▶ **TASK GOAL**
Every entry must come back exactly as it was written.

::: DATA TO USE :::

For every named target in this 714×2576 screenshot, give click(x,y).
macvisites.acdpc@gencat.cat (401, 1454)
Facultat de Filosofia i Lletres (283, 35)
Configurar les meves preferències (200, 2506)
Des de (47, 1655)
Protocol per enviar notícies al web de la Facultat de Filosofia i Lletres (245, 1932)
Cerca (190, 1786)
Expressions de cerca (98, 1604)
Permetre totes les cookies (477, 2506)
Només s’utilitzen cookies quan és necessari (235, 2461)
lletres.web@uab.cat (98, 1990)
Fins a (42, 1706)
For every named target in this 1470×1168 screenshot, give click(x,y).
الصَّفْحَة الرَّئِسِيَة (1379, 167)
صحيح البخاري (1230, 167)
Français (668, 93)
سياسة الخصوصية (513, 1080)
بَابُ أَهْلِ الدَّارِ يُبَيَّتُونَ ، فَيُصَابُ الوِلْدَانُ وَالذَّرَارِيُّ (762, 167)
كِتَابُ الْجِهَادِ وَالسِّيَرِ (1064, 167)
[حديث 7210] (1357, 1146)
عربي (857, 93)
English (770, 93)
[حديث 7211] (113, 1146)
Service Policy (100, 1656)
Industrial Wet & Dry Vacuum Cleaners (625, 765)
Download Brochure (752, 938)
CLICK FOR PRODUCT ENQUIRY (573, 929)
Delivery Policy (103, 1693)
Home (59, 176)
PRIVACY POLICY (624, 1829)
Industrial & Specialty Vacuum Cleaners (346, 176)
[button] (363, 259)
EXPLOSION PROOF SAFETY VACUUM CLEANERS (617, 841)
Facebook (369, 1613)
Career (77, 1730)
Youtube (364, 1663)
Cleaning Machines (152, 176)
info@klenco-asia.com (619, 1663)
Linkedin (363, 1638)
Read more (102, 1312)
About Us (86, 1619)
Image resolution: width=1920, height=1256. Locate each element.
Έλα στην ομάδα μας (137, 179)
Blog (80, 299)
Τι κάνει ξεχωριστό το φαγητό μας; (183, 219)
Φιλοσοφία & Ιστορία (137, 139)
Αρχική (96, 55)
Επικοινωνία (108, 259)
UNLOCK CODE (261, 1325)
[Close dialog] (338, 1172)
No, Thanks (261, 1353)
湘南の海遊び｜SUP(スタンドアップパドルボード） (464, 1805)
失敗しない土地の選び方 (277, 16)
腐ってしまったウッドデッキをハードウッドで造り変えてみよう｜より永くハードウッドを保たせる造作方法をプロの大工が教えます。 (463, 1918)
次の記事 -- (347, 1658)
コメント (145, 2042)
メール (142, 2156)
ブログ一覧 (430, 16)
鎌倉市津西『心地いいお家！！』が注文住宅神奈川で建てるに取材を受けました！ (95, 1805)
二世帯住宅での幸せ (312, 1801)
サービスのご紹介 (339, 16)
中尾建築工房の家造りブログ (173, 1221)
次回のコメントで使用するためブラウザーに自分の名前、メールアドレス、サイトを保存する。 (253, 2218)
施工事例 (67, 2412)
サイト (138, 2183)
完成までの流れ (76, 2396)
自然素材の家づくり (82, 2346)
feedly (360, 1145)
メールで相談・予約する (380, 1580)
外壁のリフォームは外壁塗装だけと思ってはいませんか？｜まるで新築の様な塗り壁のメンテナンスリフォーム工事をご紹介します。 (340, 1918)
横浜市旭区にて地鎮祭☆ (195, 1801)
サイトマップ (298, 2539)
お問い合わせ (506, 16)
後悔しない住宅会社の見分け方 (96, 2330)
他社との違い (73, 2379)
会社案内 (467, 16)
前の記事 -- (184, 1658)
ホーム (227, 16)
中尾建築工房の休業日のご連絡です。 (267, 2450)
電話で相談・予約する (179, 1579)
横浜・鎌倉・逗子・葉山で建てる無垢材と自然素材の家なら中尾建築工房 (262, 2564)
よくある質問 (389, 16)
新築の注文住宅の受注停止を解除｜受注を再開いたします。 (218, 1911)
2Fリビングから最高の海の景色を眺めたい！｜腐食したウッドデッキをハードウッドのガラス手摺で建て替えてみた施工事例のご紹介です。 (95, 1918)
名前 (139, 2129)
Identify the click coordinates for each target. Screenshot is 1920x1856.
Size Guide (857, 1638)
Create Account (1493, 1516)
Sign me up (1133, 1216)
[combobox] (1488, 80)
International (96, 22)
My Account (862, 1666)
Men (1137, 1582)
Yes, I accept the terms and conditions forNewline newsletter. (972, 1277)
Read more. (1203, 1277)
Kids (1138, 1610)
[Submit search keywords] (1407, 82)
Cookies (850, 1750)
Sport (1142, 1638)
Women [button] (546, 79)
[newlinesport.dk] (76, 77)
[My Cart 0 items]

:::

▶ **OUTPUT FOR THIS EXERCISE**
For every named target in this 714×2576 screenshot, give click(x,y).
macvisites.acdpc@gencat.cat (401, 1454)
Facultat de Filosofia i Lletres (283, 35)
Configurar les meves preferències (200, 2506)
Des de (47, 1655)
Protocol per enviar notícies al web de la Facultat de Filosofia i Lletres (245, 1932)
Cerca (190, 1786)
Expressions de cerca (98, 1604)
Permetre totes les cookies (477, 2506)
Només s’utilitzen cookies quan és necessari (235, 2461)
lletres.web@uab.cat (98, 1990)
Fins a (42, 1706)
For every named target in this 1470×1168 screenshot, give click(x,y).
الصَّفْحَة الرَّئِسِيَة (1379, 167)
صحيح البخاري (1230, 167)
Français (668, 93)
سياسة الخصوصية (513, 1080)
بَابُ أَهْلِ الدَّارِ يُبَيَّتُونَ ، فَيُصَابُ الوِلْدَانُ وَالذَّرَارِيُّ (762, 167)
كِتَابُ الْجِهَادِ وَالسِّيَرِ (1064, 167)
[حديث 7210] (1357, 1146)
عربي (857, 93)
English (770, 93)
[حديث 7211] (113, 1146)
Service Policy (100, 1656)
Industrial Wet & Dry Vacuum Cleaners (625, 765)
Download Brochure (752, 938)
CLICK FOR PRODUCT ENQUIRY (573, 929)
Delivery Policy (103, 1693)
Home (59, 176)
PRIVACY POLICY (624, 1829)
Industrial & Specialty Vacuum Cleaners (346, 176)
[button] (363, 259)
EXPLOSION PROOF SAFETY VACUUM CLEANERS (617, 841)
Facebook (369, 1613)
Career (77, 1730)
Youtube (364, 1663)
Cleaning Machines (152, 176)
info@klenco-asia.com (619, 1663)
Linkedin (363, 1638)
Read more (102, 1312)
About Us (86, 1619)
Image resolution: width=1920, height=1256. Locate each element.
Έλα στην ομάδα μας (137, 179)
Blog (80, 299)
Τι κάνει ξεχωριστό το φαγητό μας; (183, 219)
Φιλοσοφία & Ιστορία (137, 139)
Αρχική (96, 55)
Επικοινωνία (108, 259)
UNLOCK CODE (261, 1325)
[Close dialog] (338, 1172)
No, Thanks (261, 1353)
湘南の海遊び｜SUP(スタンドアップパドルボード） (464, 1805)
失敗しない土地の選び方 (277, 16)
腐ってしまったウッドデッキをハードウッドで造り変えてみよう｜より永くハードウッドを保たせる造作方法をプロの大工が教えます。 (463, 1918)
次の記事 -- (347, 1658)
コメント (145, 2042)
メール (142, 2156)
ブログ一覧 (430, 16)
鎌倉市津西『心地いいお家！！』が注文住宅神奈川で建てるに取材を受けました！ (95, 1805)
二世帯住宅での幸せ (312, 1801)
サービスのご紹介 (339, 16)
中尾建築工房の家造りブログ (173, 1221)
次回のコメントで使用するためブラウザーに自分の名前、メールアドレス、サイトを保存する。 (253, 2218)
施工事例 (67, 2412)
サイト (138, 2183)
完成までの流れ (76, 2396)
自然素材の家づくり (82, 2346)
feedly (360, 1145)
メールで相談・予約する (380, 1580)
外壁のリフォームは外壁塗装だけと思ってはいませんか？｜まるで新築の様な塗り壁のメンテナンスリフォーム工事をご紹介します。 (340, 1918)
横浜市旭区にて地鎮祭☆ (195, 1801)
サイトマップ (298, 2539)
お問い合わせ (506, 16)
後悔しない住宅会社の見分け方 (96, 2330)
他社との違い (73, 2379)
会社案内 (467, 16)
前の記事 -- (184, 1658)
ホーム (227, 16)
中尾建築工房の休業日のご連絡です。 (267, 2450)
電話で相談・予約する (179, 1579)
横浜・鎌倉・逗子・葉山で建てる無垢材と自然素材の家なら中尾建築工房 (262, 2564)
よくある質問 (389, 16)
新築の注文住宅の受注停止を解除｜受注を再開いたします。 (218, 1911)
2Fリビングから最高の海の景色を眺めたい！｜腐食したウッドデッキをハードウッドのガラス手摺で建て替えてみた施工事例のご紹介です。 (95, 1918)
名前 (139, 2129)
Identify the click coordinates for each target. Screenshot is 1920x1856.
Size Guide (857, 1638)
Create Account (1493, 1516)
Sign me up (1133, 1216)
[combobox] (1488, 80)
International (96, 22)
My Account (862, 1666)
Men (1137, 1582)
Yes, I accept the terms and conditions forNewline newsletter. (972, 1277)
Read more. (1203, 1277)
Kids (1138, 1610)
[Submit search keywords] (1407, 82)
Cookies (850, 1750)
Sport (1142, 1638)
Women [button] (546, 79)
[newlinesport.dk] (76, 77)
[My Cart 0 items]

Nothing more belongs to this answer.